The two articles listed in our database are excellent reviews that summarize the preparation, effects and results of such nanoparticles to overcome multidrug resistance (MDR) phenomena.
The greatest problem associated with anticancer drugs is the lack of specificity (which leads to damage or healthy tissues and organs) and the fast breakdown of the drug, which thus requires higher dosage. Moreover tumour cells can specifically develop resistance to multiple lipophilic compounds making the drug in question practically inactive (MDR). The loading of anticancer drugs into poly(alkyl cyanoacrylate) (PACA) (usually poly isohexyl and isobutyl cyanoacrylate) nanoparticles not only can totally overcome the tumour cell resistance mechanism, but it can also improve the activity, specificity and circulation time of the drug. Vauthier describes that the nanoparticle adheres to the cell surface and is simultaneously degraded releasing the drug inside the cell. The degradation product and the drug form an ion pair which is what allows the drug to penetrate the cell, making poly(alkyl cyanoacrylate) particularly successful compared to other polymers.

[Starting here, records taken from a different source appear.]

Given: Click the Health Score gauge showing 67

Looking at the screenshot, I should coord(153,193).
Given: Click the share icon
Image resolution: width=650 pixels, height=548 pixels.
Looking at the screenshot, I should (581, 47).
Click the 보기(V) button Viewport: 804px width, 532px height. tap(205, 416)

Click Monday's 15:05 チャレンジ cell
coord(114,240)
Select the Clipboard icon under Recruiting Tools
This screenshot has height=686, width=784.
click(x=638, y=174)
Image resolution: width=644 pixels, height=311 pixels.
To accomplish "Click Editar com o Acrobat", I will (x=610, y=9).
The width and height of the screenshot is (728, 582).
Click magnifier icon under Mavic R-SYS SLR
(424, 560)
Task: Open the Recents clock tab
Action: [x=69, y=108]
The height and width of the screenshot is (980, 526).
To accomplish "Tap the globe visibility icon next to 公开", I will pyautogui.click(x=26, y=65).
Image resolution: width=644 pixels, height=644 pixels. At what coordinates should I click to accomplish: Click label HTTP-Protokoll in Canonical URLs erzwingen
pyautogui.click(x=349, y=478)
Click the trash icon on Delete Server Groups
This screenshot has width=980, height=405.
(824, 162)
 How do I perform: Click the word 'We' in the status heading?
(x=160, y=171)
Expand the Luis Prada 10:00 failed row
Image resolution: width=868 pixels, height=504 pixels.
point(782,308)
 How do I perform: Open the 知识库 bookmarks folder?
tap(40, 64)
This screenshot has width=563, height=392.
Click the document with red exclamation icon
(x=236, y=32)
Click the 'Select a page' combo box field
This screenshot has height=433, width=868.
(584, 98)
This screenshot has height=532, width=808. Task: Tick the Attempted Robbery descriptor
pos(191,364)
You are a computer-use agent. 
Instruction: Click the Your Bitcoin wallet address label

The reviews also describe the incorporation of poly(ethylene-glycol) to PACAs to increase circulation times in the body, in association with folic acid-conjugated nanoparticles to specifically target human cancer cells (folic acid binding proteins are over expressed in cancer cells).
PACA nanoparticles have reached stage II of clinical trials; we hope they will soon allow a breakthrough in cancer treatment technologies.